* [WRITTEN INSTRUCTION]: Print the listing verbatim from the line containing "You are a computer-use agent. 1231x545" through the line containing "Instruction: Toggle the 启用 status switch off", both included, and nothing else.

:: ENTRIES

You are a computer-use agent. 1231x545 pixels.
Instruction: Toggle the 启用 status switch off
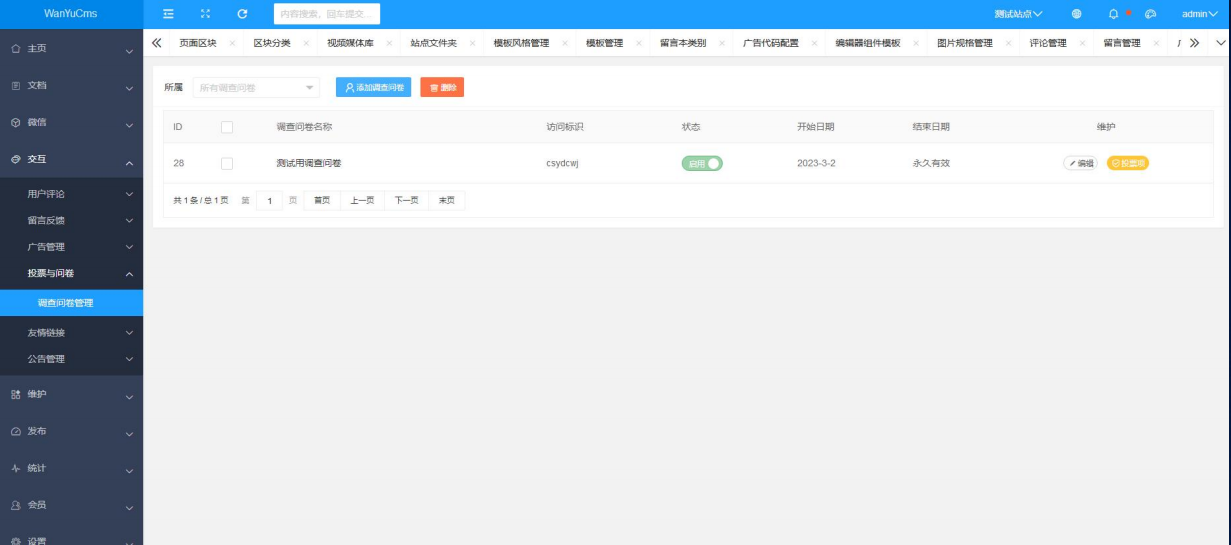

::::
:: ENTRIES

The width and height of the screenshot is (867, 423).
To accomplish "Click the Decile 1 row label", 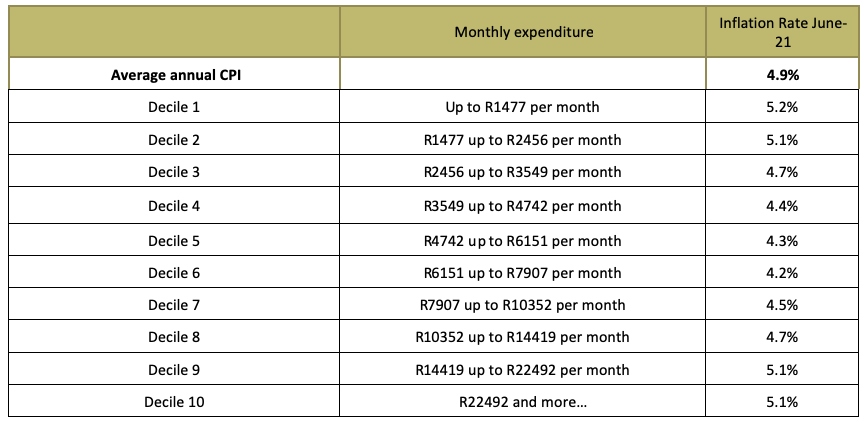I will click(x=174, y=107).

::::
:: ENTRIES

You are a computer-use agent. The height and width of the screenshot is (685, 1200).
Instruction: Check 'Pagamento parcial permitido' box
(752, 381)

::::

* [THE SOLUTION]:
You are a computer-use agent. 1231x545 pixels.
Instruction: Toggle the 启用 status switch off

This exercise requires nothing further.